Karena pertanyaan itulah akhirnya Pai dan Riana menceritakan hal-hal yang tidak biasa selama ini yang menurut mereka berhubungan dengan kejadian yang dialami juga oleh Risa.
“Berarti kalian bertiga setidaknya harus saling jaga biar gak ada apa-apa lagi.” kata Ikbal setelah mereka berdua selesai bercerita.
★★★
“YANG BENER AJA ANJIR!!” teriak Pai sesaat sampai di apartemennya sedangkan Herman dan Riana hanya tertawa melihat temannya itu marah-marah.
“Bukannya lo suka sama Reihan, ya gak apa-apa dong kalau misalkan lo dijagain sama dia, hehe.” kata Herman sambil tertawa saat melihat Pai dengan marahnya dengan melemparkan barang-barang kecil padanya. “Hahahaha, sekalian pedekate ya gak sih?” tambahnya yang membuat Pai langsung menerjangnya dan menjambak rambutnya.
“Tapi gak gini juga anjir! Malu aing..!!!!” teriak Pai masih menjambak rambut Herman sampai wajahnya menjadi merah dan berteriak kesakitan.
“Argh.. aahh.. Iya iya maaf, ndoro! Ampun..!” teriak Herman meminta ampun pada Pai karena jambakan itu membuat kepalanya seperti disetrum.
“Udah deh, kayak anak kecil kalian mah.” lerai Riana saat melihat Herman sudah seperti hampir pingsan bukan hanya karena rambutnya dijambak saja tetapi karena tubuhnya diduduki oleh Pai.
“Hosh..hosh.. Goblok memang punya temen barbar kayak lo mah!” kata Herman dengan nafas yang tersengal-sengal karena kelelahan.

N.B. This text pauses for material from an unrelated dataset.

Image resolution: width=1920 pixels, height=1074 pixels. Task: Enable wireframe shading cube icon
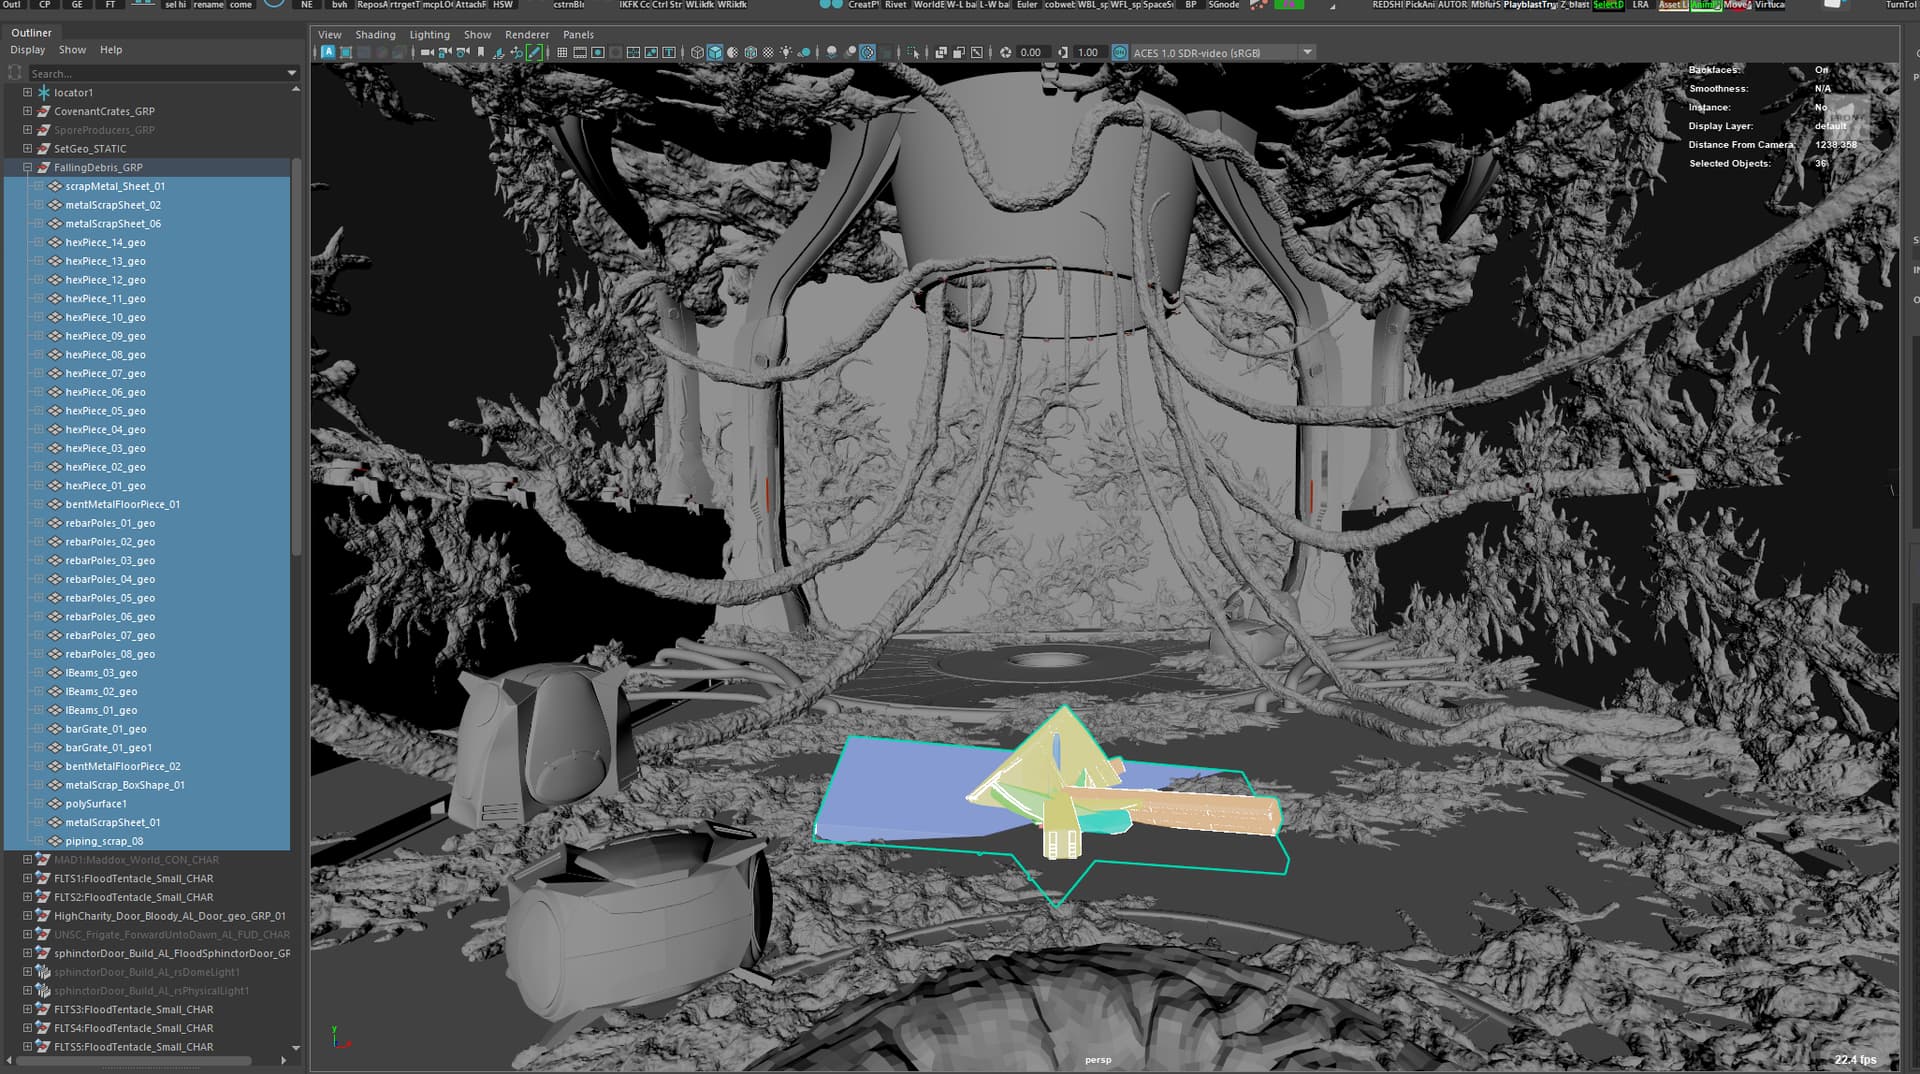pos(697,52)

Bukan karena dia tidak bisa menghentikan Pai tetapi ya karena dia seorang cowok jadi dia hanya bisa nerima pukulan dan jambakan dari sahabat perempuannya itu.

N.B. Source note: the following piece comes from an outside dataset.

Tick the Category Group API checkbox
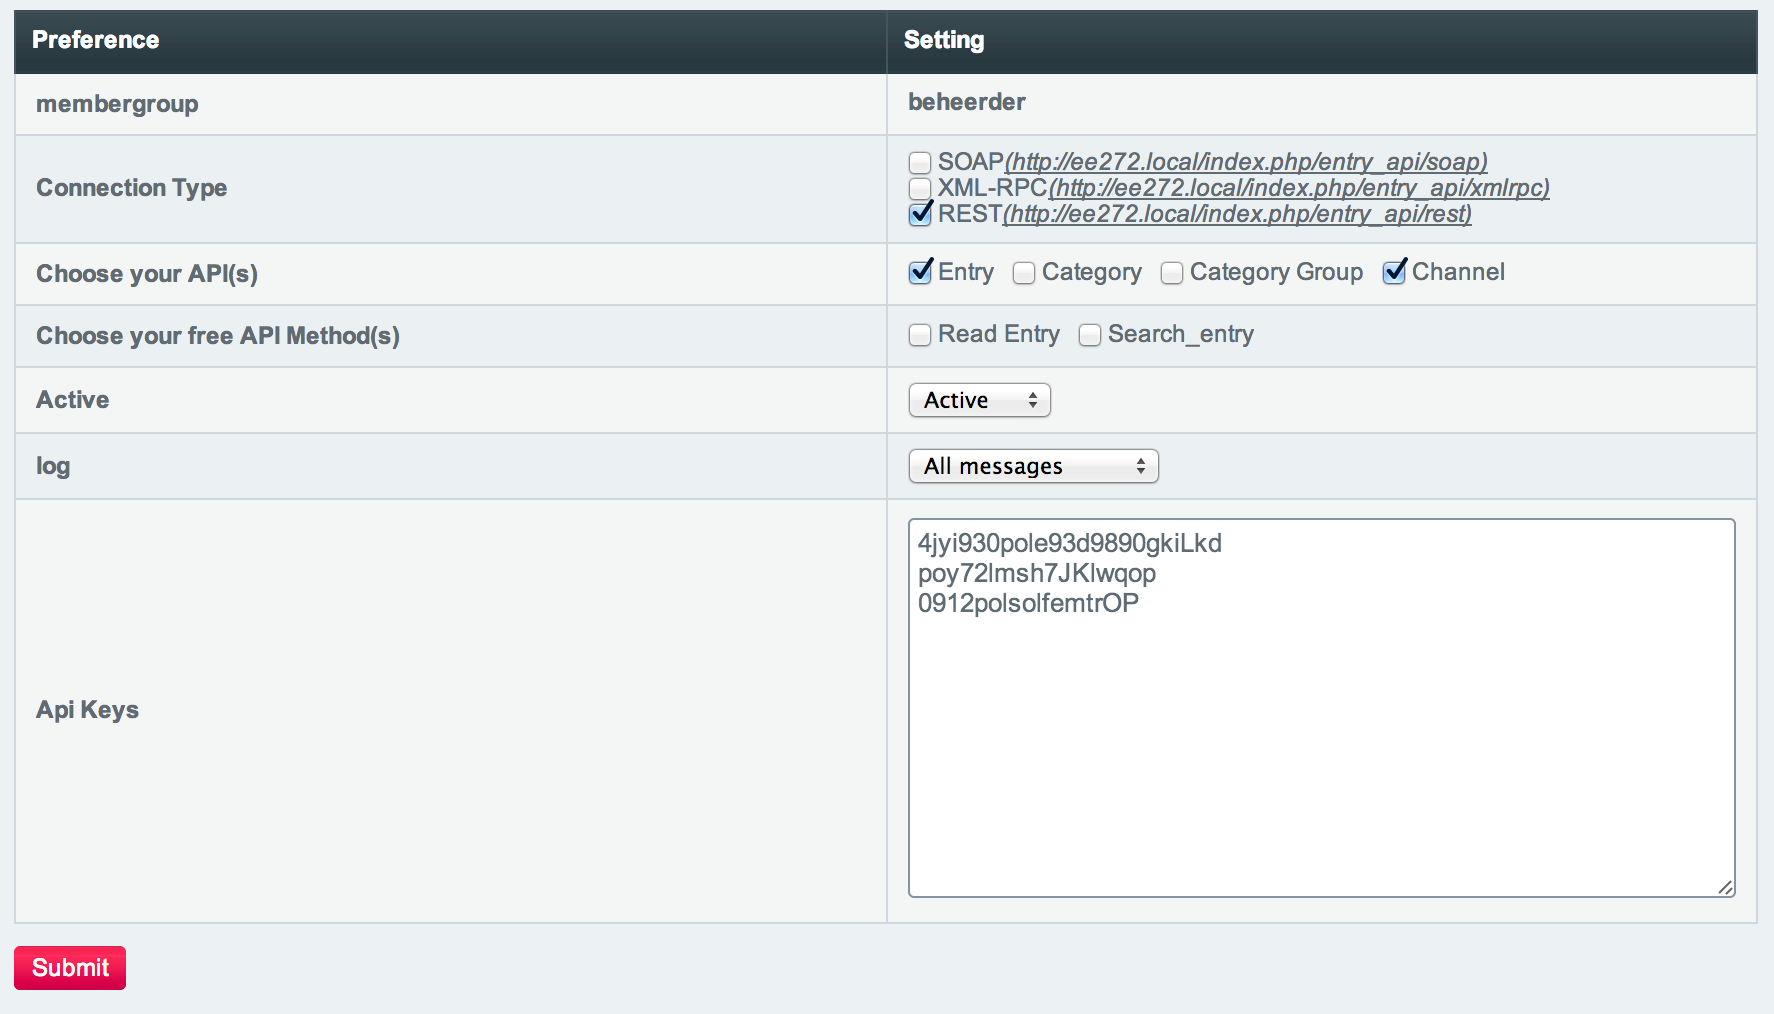This screenshot has height=1014, width=1774. [1172, 273]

“Oke, jadi sekarang kita bagi tugas ya. Kita bakal saling jaga selama kita kuliah dan kalau misalkan diluar dari itu, gue jagain Riana dan Risa, lo dijagain sama Reihan ya. Ikbal juga bakalan bantu kita kalau ada apa-apa.” kata Herman dengan mode seriusnya itu mulai membuka suara dan membuat kedua orang di hadapannya itu diam mendengarkannya dengan patuh.